Entries provided:

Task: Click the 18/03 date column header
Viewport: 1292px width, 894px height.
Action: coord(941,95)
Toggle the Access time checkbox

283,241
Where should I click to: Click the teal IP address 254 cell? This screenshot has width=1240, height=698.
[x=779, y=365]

Directions: Which lines run from the one containing "Where should I" to the end of the entries above? Quote exactly those, and only those.

Result for this exercise:
Where should I click to: Click the teal IP address 254 cell? This screenshot has width=1240, height=698.
[x=779, y=365]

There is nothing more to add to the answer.